- _REQUIREMENT_
Return exactly the lines of the entries that start at the line containing "Task: Click the" and continue to the last line. Omit the pictures.

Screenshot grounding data
+===+

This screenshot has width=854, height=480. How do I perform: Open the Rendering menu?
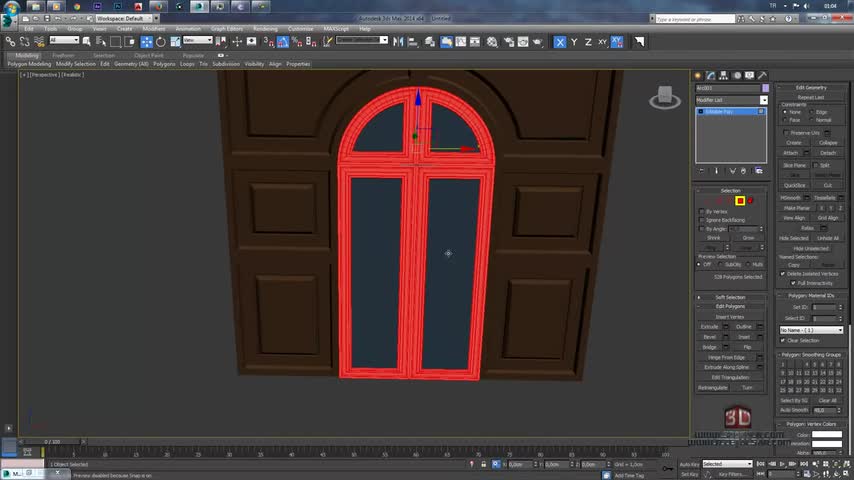[265, 28]
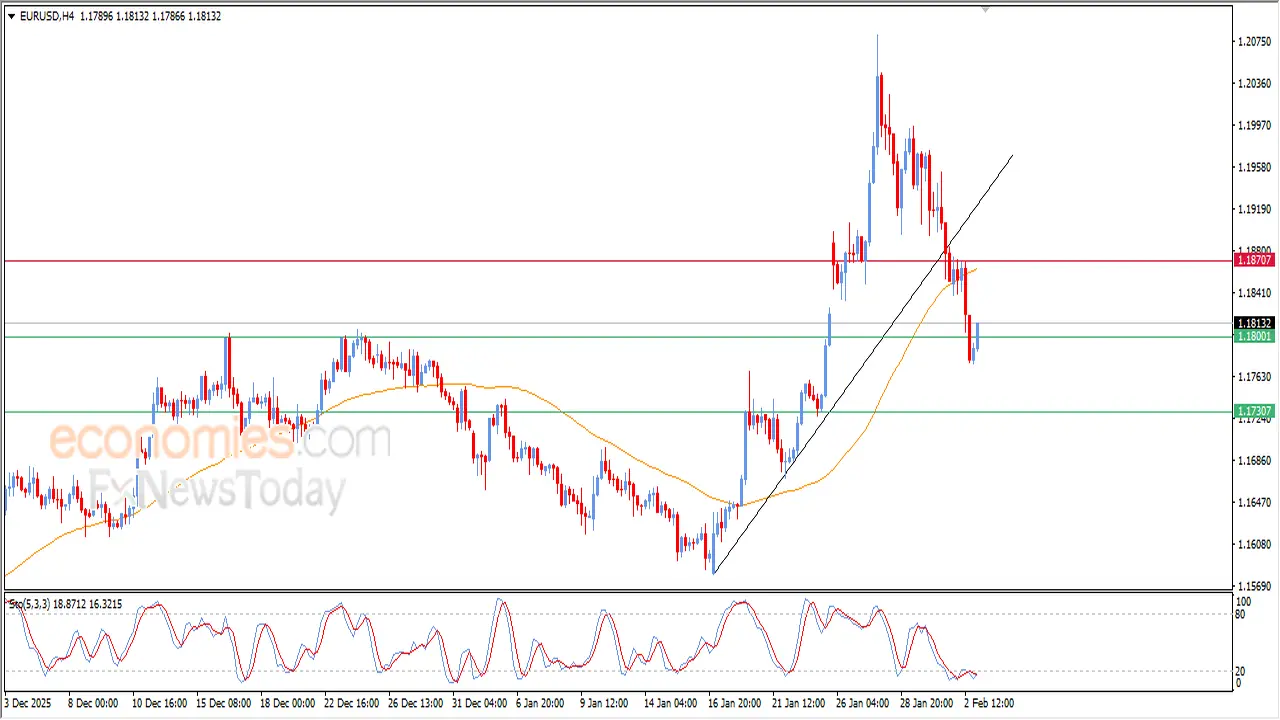Click the red 1.18707 price label

1254,260
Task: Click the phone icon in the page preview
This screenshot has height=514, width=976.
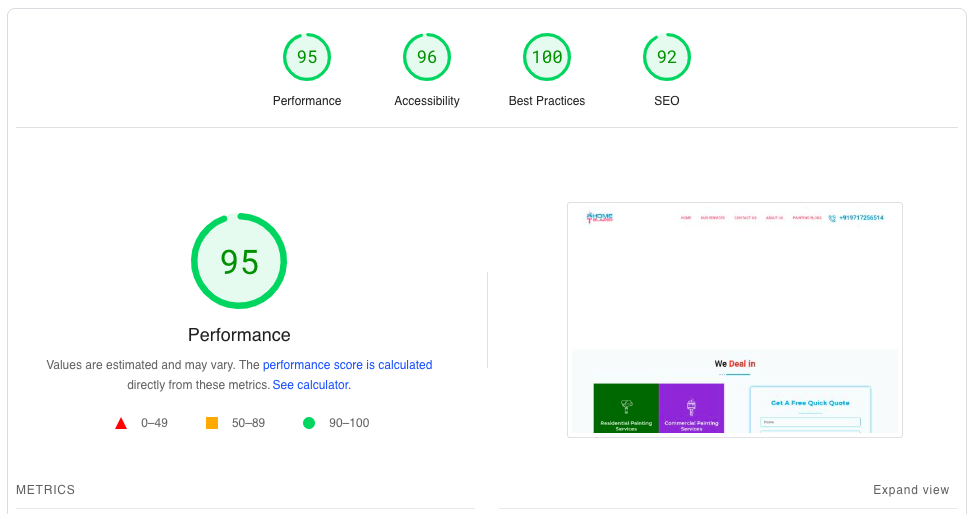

+===+

- _WRITTEN RESPONSE_
Task: Click the phone icon in the page preview
This screenshot has height=514, width=976.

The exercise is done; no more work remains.